AI-Powered Multi-Agent System for Real-Time SEO Audits and Competitive Intelligence
An intelligent, fully automated multi-agent orchestration system powered by Google's Agent Development Kit (ADK) and Gemini AI that performs comprehensive competitive intelligence, technical SEO audits, and generates data-driven strategic intelligence reports. Built for the biodata/matrimonial niche, the system analyzes 5 target keywords against 5 main competitors while evaluating client website performance.
- Project Overview
- System Architecture
- Agents Overview
- Agent Workflow
- Prerequisites
- Installation & Setup
- Configuration
- Running the Project
- ADK Web Interface
- Output Structure
- Technologies Used
This is an autonomous SEO analysis and competitive intelligence platform that:
- Monitors Search Rankings - Tracks your website and competitors' positions for target keywords on Google India in real-time
- Analyzes Content Strategy - Performs NLP analysis (TF-IDF, n-gram extraction) to identify content gaps and competitive vocabulary
- Tracks Competitor Velocity - Monitors competitor sitemaps to understand update frequency and content publishing patterns
- Assesses Technical Health - Evaluates Core Web Vitals (LCP, CLS, FID, TTFB) and PageSpeed performance metrics
- Generates Strategic Reports - Synthesizes 5 data sources into a comprehensive intelligence brief with actionable recommendations
Instead of traditional L3 matrices, this system generates a strategic intelligence brief that:
- Synthesizes 5 data sources into correlated, actionable insights
- Identifies root causes for ranking issues (e.g., "Poor rankings linked to Core Web Vitals bottleneck")
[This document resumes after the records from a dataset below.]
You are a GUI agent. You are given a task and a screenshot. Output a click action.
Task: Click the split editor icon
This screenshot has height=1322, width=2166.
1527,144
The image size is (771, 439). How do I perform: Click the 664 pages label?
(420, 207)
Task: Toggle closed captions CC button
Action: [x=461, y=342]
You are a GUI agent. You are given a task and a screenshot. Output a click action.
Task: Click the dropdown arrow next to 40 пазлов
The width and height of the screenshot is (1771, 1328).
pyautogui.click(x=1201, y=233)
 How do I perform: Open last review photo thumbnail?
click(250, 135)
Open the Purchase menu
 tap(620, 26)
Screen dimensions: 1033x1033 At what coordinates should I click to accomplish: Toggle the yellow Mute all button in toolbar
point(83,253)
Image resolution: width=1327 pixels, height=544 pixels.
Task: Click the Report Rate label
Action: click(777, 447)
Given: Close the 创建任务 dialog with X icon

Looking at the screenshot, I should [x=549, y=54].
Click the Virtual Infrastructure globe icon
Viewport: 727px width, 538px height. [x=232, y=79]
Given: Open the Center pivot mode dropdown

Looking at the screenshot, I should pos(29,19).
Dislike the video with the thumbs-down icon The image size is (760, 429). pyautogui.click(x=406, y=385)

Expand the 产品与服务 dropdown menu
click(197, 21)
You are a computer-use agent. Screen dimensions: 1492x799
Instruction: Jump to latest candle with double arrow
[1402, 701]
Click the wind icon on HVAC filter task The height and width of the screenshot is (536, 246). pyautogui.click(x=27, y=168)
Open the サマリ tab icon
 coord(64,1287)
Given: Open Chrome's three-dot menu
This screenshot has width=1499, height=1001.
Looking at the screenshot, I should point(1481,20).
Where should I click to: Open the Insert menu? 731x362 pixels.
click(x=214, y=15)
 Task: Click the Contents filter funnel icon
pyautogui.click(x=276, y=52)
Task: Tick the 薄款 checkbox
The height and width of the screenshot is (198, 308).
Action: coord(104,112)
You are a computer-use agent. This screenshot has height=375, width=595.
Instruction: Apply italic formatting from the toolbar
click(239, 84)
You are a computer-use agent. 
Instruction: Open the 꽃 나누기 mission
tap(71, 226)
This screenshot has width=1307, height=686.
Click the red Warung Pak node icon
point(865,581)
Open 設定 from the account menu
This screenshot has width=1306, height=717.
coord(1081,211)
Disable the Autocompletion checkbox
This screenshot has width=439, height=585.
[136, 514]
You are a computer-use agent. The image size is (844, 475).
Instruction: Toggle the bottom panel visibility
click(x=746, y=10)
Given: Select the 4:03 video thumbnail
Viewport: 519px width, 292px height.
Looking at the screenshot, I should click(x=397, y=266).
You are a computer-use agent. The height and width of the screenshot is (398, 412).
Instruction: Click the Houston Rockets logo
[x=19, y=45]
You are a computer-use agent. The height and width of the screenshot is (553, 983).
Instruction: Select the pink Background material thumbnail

- Recommends specific actions with business impact and effort estimates
- Tracks competitor velocity and market positioning shifts
- Analyzes content gaps using AI-powered NLP and keyword analysis
- Targets multiple stakeholders with relevant insights for each role
Key Difference from L3 Matrix: While L3 matrices show keyword rankings in a spreadsheet for execution teams, this report connects rankings to technical issues, content gaps, and competitor strategies, then prioritizes 3 specific strategic action items for decision-makers.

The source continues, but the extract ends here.